### Supplied material

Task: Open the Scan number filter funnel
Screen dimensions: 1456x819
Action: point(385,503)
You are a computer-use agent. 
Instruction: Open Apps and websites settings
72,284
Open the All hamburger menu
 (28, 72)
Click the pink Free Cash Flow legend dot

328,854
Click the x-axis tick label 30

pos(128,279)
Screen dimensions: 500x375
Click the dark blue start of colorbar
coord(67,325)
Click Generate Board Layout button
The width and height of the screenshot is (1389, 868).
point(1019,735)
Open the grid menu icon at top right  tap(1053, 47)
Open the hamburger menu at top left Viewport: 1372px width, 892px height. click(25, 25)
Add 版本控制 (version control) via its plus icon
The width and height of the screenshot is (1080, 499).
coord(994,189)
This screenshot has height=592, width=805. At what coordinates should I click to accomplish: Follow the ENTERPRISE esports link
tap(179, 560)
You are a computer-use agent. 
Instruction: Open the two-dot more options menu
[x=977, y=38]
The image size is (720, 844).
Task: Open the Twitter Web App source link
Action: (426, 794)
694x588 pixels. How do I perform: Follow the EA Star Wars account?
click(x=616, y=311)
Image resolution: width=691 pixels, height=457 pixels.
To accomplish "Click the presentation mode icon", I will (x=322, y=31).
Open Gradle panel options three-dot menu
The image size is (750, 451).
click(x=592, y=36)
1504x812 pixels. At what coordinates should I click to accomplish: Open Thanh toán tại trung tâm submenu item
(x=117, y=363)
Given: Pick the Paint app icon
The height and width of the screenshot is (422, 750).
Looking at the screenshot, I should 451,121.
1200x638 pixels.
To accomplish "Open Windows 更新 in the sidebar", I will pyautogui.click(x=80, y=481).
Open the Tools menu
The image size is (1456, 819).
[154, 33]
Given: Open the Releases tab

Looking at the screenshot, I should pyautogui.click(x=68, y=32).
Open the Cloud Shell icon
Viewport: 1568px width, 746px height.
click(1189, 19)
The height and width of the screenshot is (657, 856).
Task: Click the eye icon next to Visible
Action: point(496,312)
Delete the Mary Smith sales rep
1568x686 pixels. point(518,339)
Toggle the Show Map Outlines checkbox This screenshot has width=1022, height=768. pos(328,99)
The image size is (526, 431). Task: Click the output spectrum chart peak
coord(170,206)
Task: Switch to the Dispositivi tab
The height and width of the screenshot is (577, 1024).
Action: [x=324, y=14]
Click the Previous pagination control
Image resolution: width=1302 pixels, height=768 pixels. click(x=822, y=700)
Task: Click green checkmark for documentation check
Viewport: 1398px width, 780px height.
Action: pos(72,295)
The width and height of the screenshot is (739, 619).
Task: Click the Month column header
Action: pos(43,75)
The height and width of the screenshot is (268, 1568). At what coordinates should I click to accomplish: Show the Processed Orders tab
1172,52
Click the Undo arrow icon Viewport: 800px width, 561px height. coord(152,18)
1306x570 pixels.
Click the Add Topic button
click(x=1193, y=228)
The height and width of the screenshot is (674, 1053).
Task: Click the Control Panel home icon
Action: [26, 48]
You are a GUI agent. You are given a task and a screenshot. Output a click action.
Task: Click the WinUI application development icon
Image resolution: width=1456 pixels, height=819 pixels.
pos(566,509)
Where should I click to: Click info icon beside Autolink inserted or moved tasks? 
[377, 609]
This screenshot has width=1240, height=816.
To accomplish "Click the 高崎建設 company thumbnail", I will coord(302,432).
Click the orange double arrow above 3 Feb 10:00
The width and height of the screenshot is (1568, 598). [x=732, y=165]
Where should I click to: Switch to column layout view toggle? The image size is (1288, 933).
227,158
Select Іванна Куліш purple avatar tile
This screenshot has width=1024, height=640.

######

# The task
Reproduce all of the data above, substituting "Screen size" for every occurrence of "Screen dimensions" and leaving everything else unchanged.

# Exercise response
Task: Open the Scan number filter funnel
Screen size: 1456x819
Action: point(385,503)
You are a computer-use agent. 
Instruction: Open Apps and websites settings
72,284
Open the All hamburger menu
 (28, 72)
Click the pink Free Cash Flow legend dot

328,854
Click the x-axis tick label 30

pos(128,279)
Screen size: 500x375
Click the dark blue start of colorbar
coord(67,325)
Click Generate Board Layout button
The width and height of the screenshot is (1389, 868).
point(1019,735)
Open the grid menu icon at top right  tap(1053, 47)
Open the hamburger menu at top left Viewport: 1372px width, 892px height. click(25, 25)
Add 版本控制 (version control) via its plus icon
The width and height of the screenshot is (1080, 499).
coord(994,189)
This screenshot has height=592, width=805. At what coordinates should I click to accomplish: Follow the ENTERPRISE esports link
tap(179, 560)
You are a computer-use agent. 
Instruction: Open the two-dot more options menu
[x=977, y=38]
The image size is (720, 844).
Task: Open the Twitter Web App source link
Action: (426, 794)
694x588 pixels. How do I perform: Follow the EA Star Wars account?
click(x=616, y=311)
Image resolution: width=691 pixels, height=457 pixels.
To accomplish "Click the presentation mode icon", I will (x=322, y=31).
Open Gradle panel options three-dot menu
The image size is (750, 451).
click(x=592, y=36)
1504x812 pixels. At what coordinates should I click to accomplish: Open Thanh toán tại trung tâm submenu item
(x=117, y=363)
Given: Pick the Paint app icon
The height and width of the screenshot is (422, 750).
Looking at the screenshot, I should 451,121.
1200x638 pixels.
To accomplish "Open Windows 更新 in the sidebar", I will pyautogui.click(x=80, y=481).
Open the Tools menu
The image size is (1456, 819).
[154, 33]
Given: Open the Releases tab

Looking at the screenshot, I should pyautogui.click(x=68, y=32).
Open the Cloud Shell icon
Viewport: 1568px width, 746px height.
click(1189, 19)
The height and width of the screenshot is (657, 856).
Task: Click the eye icon next to Visible
Action: point(496,312)
Delete the Mary Smith sales rep
1568x686 pixels. point(518,339)
Toggle the Show Map Outlines checkbox This screenshot has width=1022, height=768. pos(328,99)
The image size is (526, 431). Task: Click the output spectrum chart peak
coord(170,206)
Task: Switch to the Dispositivi tab
The height and width of the screenshot is (577, 1024).
Action: [x=324, y=14]
Click the Previous pagination control
Image resolution: width=1302 pixels, height=768 pixels. click(x=822, y=700)
Task: Click green checkmark for documentation check
Viewport: 1398px width, 780px height.
Action: pos(72,295)
The width and height of the screenshot is (739, 619).
Task: Click the Month column header
Action: pos(43,75)
The height and width of the screenshot is (268, 1568). At what coordinates should I click to accomplish: Show the Processed Orders tab
1172,52
Click the Undo arrow icon Viewport: 800px width, 561px height. coord(152,18)
1306x570 pixels.
Click the Add Topic button
click(x=1193, y=228)
The height and width of the screenshot is (674, 1053).
Task: Click the Control Panel home icon
Action: [26, 48]
You are a GUI agent. You are given a task and a screenshot. Output a click action.
Task: Click the WinUI application development icon
Image resolution: width=1456 pixels, height=819 pixels.
pos(566,509)
Where should I click to: Click info icon beside Autolink inserted or moved tasks? 
[377, 609]
This screenshot has width=1240, height=816.
To accomplish "Click the 高崎建設 company thumbnail", I will coord(302,432).
Click the orange double arrow above 3 Feb 10:00
The width and height of the screenshot is (1568, 598). [x=732, y=165]
Where should I click to: Switch to column layout view toggle? The image size is (1288, 933).
227,158
Select Іванна Куліш purple avatar tile
This screenshot has width=1024, height=640.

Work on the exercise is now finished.